# 21” Excalibur Scroll Saw—Thoughts on Initial Tune Up



## HillbillyShooter (Feb 15, 2012)

*21" Excalibur Scroll Saw-Thoughts on Initial Tune Up*

Every bench tool (with the possible exception of my drill press) required me to fine tune the tool before it was ready to use. Instructions for such requisite procedure were either included (as with the radial arm saw and the table saw) or readily available from a secondary source (my band saw). However, I'm new to owning and using a fine scroll saw, and detailed information was neither in the instruction manual nor readily available. Therefore, I resorted to the Internet for research on how to tune up my new Excalibur scroll saw

The name of Seyco.com comes up repeatedly in any Internet search, so I spoke with Ray Seymore yesterday in connection with ordering blades, and he confirmed that Seyco takes each Excalibur out of the box and runs it through a "make ready process" to assure that the scroll saw is running correctly before it is shipped to their customer-a service that makes the decision of who to buy from a no brainer had I only known. However, I didn't know about this and since I have an established thirty-year relationship with the vendor from whom I made my purchase, I spent hours on the Internet trying to figure out how to do the tune up (I hope I haven't missed something).

Also, Ray Seymore asked that I emphasize that an owner/operator make absolutely sure an adjustment is needed before making it because many times such an adjustment is made due to an incorrect customer set up or other error (such as an incorrectly installed blade or a misperceived loose bolt which is then over tightened). These mistakes result in a far more severe problem and could even void the manufacturer's warranty. So, everyone, please proceed with great caution, and make absolutely sure all components are correctly installed before making any further adjustments. Caveat emptor-let the buyer beware!

DATASET ENTRIES:
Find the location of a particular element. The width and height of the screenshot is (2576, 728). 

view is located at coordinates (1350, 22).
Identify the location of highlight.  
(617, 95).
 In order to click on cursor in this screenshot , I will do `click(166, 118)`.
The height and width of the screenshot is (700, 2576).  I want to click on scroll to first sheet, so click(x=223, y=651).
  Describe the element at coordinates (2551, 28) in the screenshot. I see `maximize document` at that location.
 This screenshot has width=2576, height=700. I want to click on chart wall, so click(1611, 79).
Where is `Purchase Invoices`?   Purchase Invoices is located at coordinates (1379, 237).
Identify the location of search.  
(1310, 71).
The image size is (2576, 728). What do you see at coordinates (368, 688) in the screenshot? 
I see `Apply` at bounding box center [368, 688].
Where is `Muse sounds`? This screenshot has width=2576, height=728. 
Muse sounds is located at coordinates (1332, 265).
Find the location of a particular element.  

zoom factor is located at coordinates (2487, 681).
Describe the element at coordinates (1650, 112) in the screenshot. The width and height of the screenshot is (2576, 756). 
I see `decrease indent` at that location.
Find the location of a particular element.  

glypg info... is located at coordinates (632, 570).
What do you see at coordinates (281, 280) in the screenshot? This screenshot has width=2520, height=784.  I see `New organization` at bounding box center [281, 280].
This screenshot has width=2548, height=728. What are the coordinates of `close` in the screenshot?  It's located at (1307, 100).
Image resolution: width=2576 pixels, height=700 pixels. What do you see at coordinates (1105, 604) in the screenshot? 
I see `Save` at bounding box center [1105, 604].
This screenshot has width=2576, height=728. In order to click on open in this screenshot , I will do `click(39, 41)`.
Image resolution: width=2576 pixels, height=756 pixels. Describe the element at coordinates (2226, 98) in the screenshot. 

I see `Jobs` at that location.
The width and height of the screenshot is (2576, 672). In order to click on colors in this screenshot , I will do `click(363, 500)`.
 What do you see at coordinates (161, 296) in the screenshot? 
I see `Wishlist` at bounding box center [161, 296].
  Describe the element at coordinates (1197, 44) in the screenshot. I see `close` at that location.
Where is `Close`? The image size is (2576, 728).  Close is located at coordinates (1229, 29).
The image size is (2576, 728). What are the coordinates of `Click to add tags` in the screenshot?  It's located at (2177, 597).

INSTRUCTION 1: In the scroll saw post, what does Seyco do with each Excalibur before shipping it to a customer?
INSTRUCTION 2: Carry on writing the scroll saw post from the point after its last sentence.
The records have no part in what is asked here.

EXERCISE RESULT 1: Seyco takes each Excalibur out of the box and runs it through a "make ready process" to make sure it runs correctly.

EXERCISE RESULT 2:
The single most important adjustment IMHO is to correct front to back blade oscillation to an absolute minimum. This front to back oscillation is easily adjusted by loosening the three allen head bolts holding the motor and rotating the motor to find the lowest level of vibration. Additional details and an in depth discussion of this procedure, along with other trouble shooting tips, can be found at:

http://scrollsaws.com/SawReviews/excalibar_tune_up.htm

Before correcting for blade oscillation, my approach was to check and adjust the upper arm so that it was parallel to the table surface. Just use a ruler to make sure the distance is the same at the front and at the back of the arm, using the back tension knob (Part #6, Upper Arm Adjuster) to make this correction.

Make the adjustment to minimize the front/back oscillation and then recheck and adjust the parallelism of the upper arm as I it seemed to me that it had changed slightly.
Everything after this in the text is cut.